Выбрать главу

— Только не удивляйтесь, если не найдете в Эскеле запасных частей, — сказал он. — Возможно, надо будет выписать их из Буэнос—Айреса, и тогда вам придется изрядно подождать. — И мистер Пэйн поспешил загладить свое мрачное предсказание любезным приглашением: — А почему бы вам не провести с нами праздники?

Я не сразу сообразил, о каких праздниках идет речь, но потом вспомнил: ведь до рождества оставалась одна неделя.

В тот же вечер в гостиной дома служащих нам с Элен довелось узнать, что такое mate (Парагвайский чай (испан.)). Несмотря на свой ирландский акцент, мистер Уилсон родился в Аргентине и был великим мастером готовить этот горячий напиток, который в Аргентине так же распространен, как чай в Китае. Он положил несколько ложек зеленых хлопьев в маленькую грушевидную бутыль из тыквы, добавил туда кипятку, и из горлышка поднялся аромат, напоминающий запах свежескошенной люцерны. Он отпил немного через серебряную соломинку и, подлив еще горячей воды, передал mate Элен.

— Gracias (Спасибо (испан.)), — сказала она, протягивая руку.

Он с озорной улыбкой отдернул бутыль.

— Сказать «gracias» за mate означает «спасибо, нет», а не «спасибо, да».

На следующее утро я занялся ремонтом джипа. Я становился мастером своего дела: на этот раз мне понадобился всего один день, чтобы разобрать раздаточную коробку. Шестерни были в порядке, и я с облегчением увидел, что мне нужны лишь две бронзовые упорные шайбы да кое–какие подшипники. Но когда я съездил на автобусе в Эскель и прочесал там все магазины и гаражи, я убедился, что ничего не получу, кроме знакомого уже ответа «No hay».

Пришлось запаковать детали и вместе с письменной просьбой выполнить заказ срочно отослать их самолетом в Буэнос—Айрес. Потом я вернулся в Лелеке.

Нам отвели веселую комнату, где на полу лежали яркие арауканские ковры, а мягкие кровати были покрыты теплым мехом гуанако, но нам почти не приходилось бывать в ней. Чаще мы сидели у камина в гостиной и слушали рассказы о житье–бытье на estancia, а когда дождь переставал, играли в теннис на обсаженной тополями площадке. И много раз распивали чай с Пэйнами.

Англичане имеют привычку всюду привозить с собой свои обычаи; красный кирпичный дом четы Пэйн с обширным садом и окаймленными цветами аллеями выглядел так, как будто его перенесли сюда из Англии. После двадцати семи лет жизни в Аргентине пятичасовой чай оставался для Пэйнов священным ритуалом, и ровно в четыре накрывался стол с обязательными горячими булочками на кружевных салфеточках, шариками масла, английским мармеладом и чайным печеньем.

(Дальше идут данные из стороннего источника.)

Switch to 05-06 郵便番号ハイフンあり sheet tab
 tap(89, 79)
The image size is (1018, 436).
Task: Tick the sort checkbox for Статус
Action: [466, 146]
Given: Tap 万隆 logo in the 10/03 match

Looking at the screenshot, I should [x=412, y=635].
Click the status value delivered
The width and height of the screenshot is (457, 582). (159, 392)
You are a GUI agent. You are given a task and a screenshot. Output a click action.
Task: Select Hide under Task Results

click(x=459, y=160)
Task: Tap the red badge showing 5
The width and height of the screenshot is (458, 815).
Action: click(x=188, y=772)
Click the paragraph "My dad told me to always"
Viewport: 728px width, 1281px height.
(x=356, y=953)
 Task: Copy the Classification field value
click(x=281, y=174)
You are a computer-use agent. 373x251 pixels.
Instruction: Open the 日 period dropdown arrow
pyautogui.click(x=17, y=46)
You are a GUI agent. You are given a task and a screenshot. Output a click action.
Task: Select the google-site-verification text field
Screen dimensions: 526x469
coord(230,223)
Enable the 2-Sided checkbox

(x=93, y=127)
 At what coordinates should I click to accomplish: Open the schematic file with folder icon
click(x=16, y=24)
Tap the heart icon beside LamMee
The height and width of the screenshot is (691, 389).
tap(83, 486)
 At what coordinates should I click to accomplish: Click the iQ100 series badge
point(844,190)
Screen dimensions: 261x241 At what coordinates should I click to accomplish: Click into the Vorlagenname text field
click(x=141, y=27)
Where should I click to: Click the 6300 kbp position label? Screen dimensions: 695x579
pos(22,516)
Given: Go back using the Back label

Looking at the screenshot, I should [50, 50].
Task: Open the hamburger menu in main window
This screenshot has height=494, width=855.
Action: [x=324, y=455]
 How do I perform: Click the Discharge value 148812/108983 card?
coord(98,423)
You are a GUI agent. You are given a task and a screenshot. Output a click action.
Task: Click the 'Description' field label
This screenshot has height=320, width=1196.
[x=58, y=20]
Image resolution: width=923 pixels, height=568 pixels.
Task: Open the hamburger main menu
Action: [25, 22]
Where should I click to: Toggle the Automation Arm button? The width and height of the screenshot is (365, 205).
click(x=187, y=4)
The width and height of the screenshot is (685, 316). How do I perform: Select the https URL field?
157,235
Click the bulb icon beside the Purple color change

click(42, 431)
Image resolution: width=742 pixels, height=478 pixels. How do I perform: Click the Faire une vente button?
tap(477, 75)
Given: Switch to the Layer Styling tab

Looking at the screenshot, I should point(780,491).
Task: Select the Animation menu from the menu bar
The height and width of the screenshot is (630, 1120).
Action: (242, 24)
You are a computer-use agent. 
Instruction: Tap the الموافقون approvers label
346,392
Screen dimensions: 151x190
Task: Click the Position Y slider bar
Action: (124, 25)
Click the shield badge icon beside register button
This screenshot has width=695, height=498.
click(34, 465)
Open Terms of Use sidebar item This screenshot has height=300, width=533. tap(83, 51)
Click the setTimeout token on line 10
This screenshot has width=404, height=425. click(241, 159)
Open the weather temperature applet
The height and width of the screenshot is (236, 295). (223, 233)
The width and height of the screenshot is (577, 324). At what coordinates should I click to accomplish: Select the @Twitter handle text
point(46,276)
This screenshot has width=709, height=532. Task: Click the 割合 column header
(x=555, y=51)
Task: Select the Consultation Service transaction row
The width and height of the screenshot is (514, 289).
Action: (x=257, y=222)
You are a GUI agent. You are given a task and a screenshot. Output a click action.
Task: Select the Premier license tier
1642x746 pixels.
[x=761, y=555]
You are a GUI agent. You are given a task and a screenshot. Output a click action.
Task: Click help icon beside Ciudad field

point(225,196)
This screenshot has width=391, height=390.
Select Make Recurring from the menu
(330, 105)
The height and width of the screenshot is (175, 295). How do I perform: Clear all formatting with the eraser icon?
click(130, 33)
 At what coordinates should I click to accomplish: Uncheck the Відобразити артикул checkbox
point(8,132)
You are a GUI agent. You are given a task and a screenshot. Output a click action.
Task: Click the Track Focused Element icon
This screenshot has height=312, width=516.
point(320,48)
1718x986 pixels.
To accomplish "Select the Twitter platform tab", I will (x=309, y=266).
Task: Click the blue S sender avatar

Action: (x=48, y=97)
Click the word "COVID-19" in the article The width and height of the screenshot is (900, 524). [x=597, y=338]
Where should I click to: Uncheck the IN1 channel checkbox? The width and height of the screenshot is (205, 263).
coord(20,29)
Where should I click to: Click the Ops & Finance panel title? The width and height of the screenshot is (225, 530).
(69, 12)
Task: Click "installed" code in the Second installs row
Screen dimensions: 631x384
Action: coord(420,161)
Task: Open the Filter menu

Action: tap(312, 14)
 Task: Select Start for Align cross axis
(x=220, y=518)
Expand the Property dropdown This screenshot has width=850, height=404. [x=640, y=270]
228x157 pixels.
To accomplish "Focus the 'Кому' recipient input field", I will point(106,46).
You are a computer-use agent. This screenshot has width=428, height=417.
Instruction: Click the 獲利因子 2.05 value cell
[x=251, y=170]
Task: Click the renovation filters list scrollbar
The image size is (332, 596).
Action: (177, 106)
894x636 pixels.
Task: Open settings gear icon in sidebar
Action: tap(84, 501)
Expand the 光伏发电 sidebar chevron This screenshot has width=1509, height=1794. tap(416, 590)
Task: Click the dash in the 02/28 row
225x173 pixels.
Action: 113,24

Однажды утром во время завтрака Ивэн Томас, старший работник, аргентинец из Уэльса, спросил, не хочу ли я посмотреть стрижку овец. Пока Элен ходила в гости с миссис Пэйи, мы с Ивэном отправились в корраль, где он выбрал мне коня — крупное животное с орлиным носом, по кличке Пикассо. До этого мое знакомство с лошадьми не шло дальше каруселей, и я с опаской поглядывал на черного зверя, но Ивэн заявил, что это самая покладистая лошадь на estancia и что Анжела, хорошенькая восемнадцатилетняя дочь Пэйнов, еще ребенком училась ездить на нем верхом. Успокоенный, я взобрался в седло.

Сидеть в высоком овчинном седле было очень мягко, и, пока Пикассо шел шагом, я не знал забот. Но когда он пустился рысью, меня начало подбрасывать вверх и вниз, как чертика в коробочке. Ивэн уверял, что до стригального загона рукой подать, я же выяснил, что расстояние — штука очень относительная: надо было проехать целых пять миль, но ведь он мыслил масштабами Патагонии. Лелеке занимал площадь четыреста тысяч акров, так что только для того, чтобы объехать его границы, нужно было целый месяц.

Пикассо обладал каким–то извращенным чувством юмора — он все время оглядывался и злобно косил на меня глазом, а порой пытался вообще стряхнуть, для чего терся о бока лошади Ивэна. Но особенно привлекали его заборы, он просто обожал скрестись о них боками. Конь прекрасно понимал мою беспомощность и злорадно пользовался этим, а я медленно, но верно обретал уверенность и даже умудрился не свалиться, когда скакал галопом. Беда только в том, что я вовсе не хотел скакать. Идея принадлежала Пикассо.